Could you return every record below exactly as it is written?

Saved entries
--
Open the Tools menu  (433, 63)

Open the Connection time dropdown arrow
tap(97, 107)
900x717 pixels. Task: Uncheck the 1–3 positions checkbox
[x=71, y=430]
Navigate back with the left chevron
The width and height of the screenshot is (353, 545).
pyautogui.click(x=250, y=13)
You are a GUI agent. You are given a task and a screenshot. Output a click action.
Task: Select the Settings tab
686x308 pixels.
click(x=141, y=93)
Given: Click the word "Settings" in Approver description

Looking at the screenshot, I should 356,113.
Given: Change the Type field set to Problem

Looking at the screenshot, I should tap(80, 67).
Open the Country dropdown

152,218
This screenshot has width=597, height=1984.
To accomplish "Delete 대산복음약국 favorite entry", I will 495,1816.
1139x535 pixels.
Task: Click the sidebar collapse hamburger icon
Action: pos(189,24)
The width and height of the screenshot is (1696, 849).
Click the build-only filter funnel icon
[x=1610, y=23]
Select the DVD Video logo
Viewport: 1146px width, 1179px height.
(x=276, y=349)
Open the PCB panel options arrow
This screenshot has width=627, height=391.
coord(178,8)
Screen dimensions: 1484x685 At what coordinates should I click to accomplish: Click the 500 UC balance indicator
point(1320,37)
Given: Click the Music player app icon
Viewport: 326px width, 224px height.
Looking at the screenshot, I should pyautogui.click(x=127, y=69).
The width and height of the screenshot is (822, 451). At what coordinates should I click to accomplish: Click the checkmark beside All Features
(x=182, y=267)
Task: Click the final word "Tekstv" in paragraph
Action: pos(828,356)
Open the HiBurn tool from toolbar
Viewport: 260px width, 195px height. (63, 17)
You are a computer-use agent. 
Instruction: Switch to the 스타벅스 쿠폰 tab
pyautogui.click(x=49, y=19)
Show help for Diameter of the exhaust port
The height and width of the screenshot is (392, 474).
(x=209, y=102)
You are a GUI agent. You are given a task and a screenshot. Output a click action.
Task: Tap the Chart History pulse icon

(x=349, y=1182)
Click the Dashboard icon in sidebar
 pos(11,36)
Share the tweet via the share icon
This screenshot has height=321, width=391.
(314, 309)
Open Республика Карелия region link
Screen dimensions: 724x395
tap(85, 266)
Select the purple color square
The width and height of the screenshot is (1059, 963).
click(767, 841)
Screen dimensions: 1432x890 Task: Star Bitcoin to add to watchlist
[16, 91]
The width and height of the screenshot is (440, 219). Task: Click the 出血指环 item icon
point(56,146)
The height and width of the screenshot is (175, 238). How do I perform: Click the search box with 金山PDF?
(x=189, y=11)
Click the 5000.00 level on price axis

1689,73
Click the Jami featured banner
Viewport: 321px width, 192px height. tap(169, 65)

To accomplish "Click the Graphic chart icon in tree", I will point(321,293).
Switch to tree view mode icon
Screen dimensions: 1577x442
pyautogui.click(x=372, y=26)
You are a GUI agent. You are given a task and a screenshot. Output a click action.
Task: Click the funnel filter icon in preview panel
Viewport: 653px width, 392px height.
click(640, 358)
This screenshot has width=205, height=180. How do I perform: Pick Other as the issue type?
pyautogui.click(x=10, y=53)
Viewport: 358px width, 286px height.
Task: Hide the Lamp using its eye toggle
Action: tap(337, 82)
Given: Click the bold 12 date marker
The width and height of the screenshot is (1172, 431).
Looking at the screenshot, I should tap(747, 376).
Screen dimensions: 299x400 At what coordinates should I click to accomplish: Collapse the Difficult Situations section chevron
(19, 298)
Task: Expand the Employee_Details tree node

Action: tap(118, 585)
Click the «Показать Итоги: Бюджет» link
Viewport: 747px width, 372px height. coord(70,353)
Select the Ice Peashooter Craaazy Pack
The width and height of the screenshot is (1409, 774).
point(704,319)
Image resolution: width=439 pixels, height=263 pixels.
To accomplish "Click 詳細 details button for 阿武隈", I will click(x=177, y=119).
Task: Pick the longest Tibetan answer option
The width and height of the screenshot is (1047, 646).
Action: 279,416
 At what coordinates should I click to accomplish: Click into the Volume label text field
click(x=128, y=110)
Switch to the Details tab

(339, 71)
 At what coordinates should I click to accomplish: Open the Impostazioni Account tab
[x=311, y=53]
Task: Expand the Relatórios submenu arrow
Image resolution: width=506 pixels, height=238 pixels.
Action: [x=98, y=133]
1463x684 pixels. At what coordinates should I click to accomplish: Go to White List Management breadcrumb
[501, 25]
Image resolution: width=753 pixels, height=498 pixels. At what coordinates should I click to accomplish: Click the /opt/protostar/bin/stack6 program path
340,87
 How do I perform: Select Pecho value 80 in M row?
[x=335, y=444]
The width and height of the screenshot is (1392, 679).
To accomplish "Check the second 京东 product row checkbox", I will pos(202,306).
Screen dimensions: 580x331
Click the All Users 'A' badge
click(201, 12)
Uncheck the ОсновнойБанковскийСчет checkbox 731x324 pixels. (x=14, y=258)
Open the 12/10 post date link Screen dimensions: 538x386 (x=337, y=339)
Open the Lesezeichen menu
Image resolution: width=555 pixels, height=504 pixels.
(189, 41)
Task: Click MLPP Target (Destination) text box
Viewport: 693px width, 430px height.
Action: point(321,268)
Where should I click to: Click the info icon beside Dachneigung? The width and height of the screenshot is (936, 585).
--
▸ **Output for this task**:
Open the Tools menu  (433, 63)

Open the Connection time dropdown arrow
tap(97, 107)
900x717 pixels. Task: Uncheck the 1–3 positions checkbox
[x=71, y=430]
Navigate back with the left chevron
The width and height of the screenshot is (353, 545).
pyautogui.click(x=250, y=13)
You are a GUI agent. You are given a task and a screenshot. Output a click action.
Task: Select the Settings tab
686x308 pixels.
click(x=141, y=93)
Given: Click the word "Settings" in Approver description

Looking at the screenshot, I should 356,113.
Given: Change the Type field set to Problem

Looking at the screenshot, I should tap(80, 67).
Open the Country dropdown

152,218
This screenshot has width=597, height=1984.
To accomplish "Delete 대산복음약국 favorite entry", I will 495,1816.
1139x535 pixels.
Task: Click the sidebar collapse hamburger icon
Action: pos(189,24)
The width and height of the screenshot is (1696, 849).
Click the build-only filter funnel icon
[x=1610, y=23]
Select the DVD Video logo
Viewport: 1146px width, 1179px height.
(x=276, y=349)
Open the PCB panel options arrow
This screenshot has width=627, height=391.
coord(178,8)
Screen dimensions: 1484x685 At what coordinates should I click to accomplish: Click the 500 UC balance indicator
point(1320,37)
Given: Click the Music player app icon
Viewport: 326px width, 224px height.
Looking at the screenshot, I should pyautogui.click(x=127, y=69).
The width and height of the screenshot is (822, 451). At what coordinates should I click to accomplish: Click the checkmark beside All Features
(x=182, y=267)
Task: Click the final word "Tekstv" in paragraph
Action: pos(828,356)
Open the HiBurn tool from toolbar
Viewport: 260px width, 195px height. (63, 17)
You are a computer-use agent. 
Instruction: Switch to the 스타벅스 쿠폰 tab
pyautogui.click(x=49, y=19)
Show help for Diameter of the exhaust port
The height and width of the screenshot is (392, 474).
(x=209, y=102)
You are a GUI agent. You are given a task and a screenshot. Output a click action.
Task: Tap the Chart History pulse icon

(x=349, y=1182)
Click the Dashboard icon in sidebar
 pos(11,36)
Share the tweet via the share icon
This screenshot has height=321, width=391.
(314, 309)
Open Республика Карелия region link
Screen dimensions: 724x395
tap(85, 266)
Select the purple color square
The width and height of the screenshot is (1059, 963).
click(767, 841)
Screen dimensions: 1432x890 Task: Star Bitcoin to add to watchlist
[16, 91]
The width and height of the screenshot is (440, 219). Task: Click the 出血指环 item icon
point(56,146)
The height and width of the screenshot is (175, 238). How do I perform: Click the search box with 金山PDF?
(x=189, y=11)
Click the 5000.00 level on price axis

1689,73
Click the Jami featured banner
Viewport: 321px width, 192px height. tap(169, 65)

To accomplish "Click the Graphic chart icon in tree", I will point(321,293).
Switch to tree view mode icon
Screen dimensions: 1577x442
pyautogui.click(x=372, y=26)
You are a GUI agent. You are given a task and a screenshot. Output a click action.
Task: Click the funnel filter icon in preview panel
Viewport: 653px width, 392px height.
click(640, 358)
This screenshot has width=205, height=180. How do I perform: Pick Other as the issue type?
pyautogui.click(x=10, y=53)
Viewport: 358px width, 286px height.
Task: Hide the Lamp using its eye toggle
Action: tap(337, 82)
Given: Click the bold 12 date marker
The width and height of the screenshot is (1172, 431).
Looking at the screenshot, I should tap(747, 376).
Screen dimensions: 299x400 At what coordinates should I click to accomplish: Collapse the Difficult Situations section chevron
(19, 298)
Task: Expand the Employee_Details tree node

Action: tap(118, 585)
Click the «Показать Итоги: Бюджет» link
Viewport: 747px width, 372px height. coord(70,353)
Select the Ice Peashooter Craaazy Pack
The width and height of the screenshot is (1409, 774).
point(704,319)
Image resolution: width=439 pixels, height=263 pixels.
To accomplish "Click 詳細 details button for 阿武隈", I will click(x=177, y=119).
Task: Pick the longest Tibetan answer option
The width and height of the screenshot is (1047, 646).
Action: 279,416
 At what coordinates should I click to accomplish: Click into the Volume label text field
click(x=128, y=110)
Switch to the Details tab

(339, 71)
 At what coordinates should I click to accomplish: Open the Impostazioni Account tab
[x=311, y=53]
Task: Expand the Relatórios submenu arrow
Image resolution: width=506 pixels, height=238 pixels.
Action: [x=98, y=133]
1463x684 pixels. At what coordinates should I click to accomplish: Go to White List Management breadcrumb
[501, 25]
Image resolution: width=753 pixels, height=498 pixels. At what coordinates should I click to accomplish: Click the /opt/protostar/bin/stack6 program path
340,87
 How do I perform: Select Pecho value 80 in M row?
[x=335, y=444]
The width and height of the screenshot is (1392, 679).
To accomplish "Check the second 京东 product row checkbox", I will pos(202,306).
Screen dimensions: 580x331
Click the All Users 'A' badge
click(201, 12)
Uncheck the ОсновнойБанковскийСчет checkbox 731x324 pixels. (x=14, y=258)
Open the 12/10 post date link Screen dimensions: 538x386 (x=337, y=339)
Open the Lesezeichen menu
Image resolution: width=555 pixels, height=504 pixels.
(189, 41)
Task: Click MLPP Target (Destination) text box
Viewport: 693px width, 430px height.
Action: point(321,268)
Where should I click to: Click the info icon beside Dachneigung? The width and height of the screenshot is (936, 585).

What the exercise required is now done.